Cultivating Partnerships and Leadership
Many participants voiced support for the IOM report recommendation to establish a national cardiac arrest collaborative. Although the diverse range of organizations and stakeholders across the resuscitation field has provided a wealth of experience and knowledge, a national cardiac arrest collaborative with broad, inclusive membership could promote efficiencies and a common platform from which to advance resuscitation science and outcomes beyond the capacities of any single organization or entity, as described by Alberts, Vicky Whittemore, and several other workshop participants. Different speakers suggested that such partnerships and collaboration could help articulate shared vision, establish common goals and complementary agendas, generate consistent messaging, and promote joint initiatives. Furthermore, partnerships will be critical in defining and implementing standardized certification requirements and protocols, as well as quality improvement, performance, and outcome measures, remarked Frankel, Merritt, and others.

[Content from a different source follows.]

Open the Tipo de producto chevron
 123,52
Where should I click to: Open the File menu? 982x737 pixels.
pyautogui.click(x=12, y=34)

Workshop participants discussed the need for a flexible approach to collaborative structure and purpose in response to changes in the health policy landscape and membership composition. Whittemore discussed the evolution of collaboration in the epilepsy field, describing the transition from informal but regular communications among partners to the restructuring and rebranding of a formal collaborative that works to promote greater efficiency and impact. Albert talked about the critical sup-
port of the NIH and the National Institute of Neurological Disorders and Stroke, which provides support and infrastructure for the Brain Attack Coalition. Bonhomme described how Genetic Alliance evolved from a support group organization to a network of 10,000 organizations that advance policy, advocacy, education, and emerging scientific tools. Howes described the grassroots evolution of the National Breast Cancer Coalition, whose board includes expert volunteers from individual organizations, to advance breast cancer research and evidence-based health care in the fight to end breast cancer. Individual speakers discussed barriers to sustainable funding for not only infrastructure and day-to-day activities but also initiatives of the collaborative.

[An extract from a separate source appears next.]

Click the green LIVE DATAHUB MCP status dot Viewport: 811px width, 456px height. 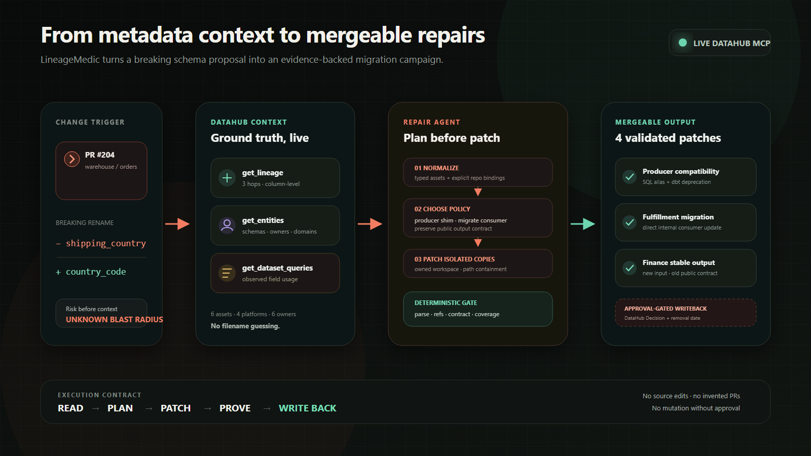[x=683, y=43]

Active leadership is necessary to foster potential partnerships and collaborations and to leverage existing resources, said Lance Becker and Albert. Aufderheide said that the field will need to identify accountable, capable leaders at national, state, and local levels. Septimus and multiple breakout session participants called for champions and commitment from local hospitals and health care systems to promote cultures of improvement and excellence. Dawson, Pepe, and several workshop participants proposed more robust partnerships and active engagement across EMS agencies, EMS medical directors and personnel, public-safety answering points, health care systems, hospitals, a variety of health care providers, survivors, families, and the public to improve bystander, EMS, dispatcher, and hospital performance and to enhance cardiac arrest outcomes in communities across the United States.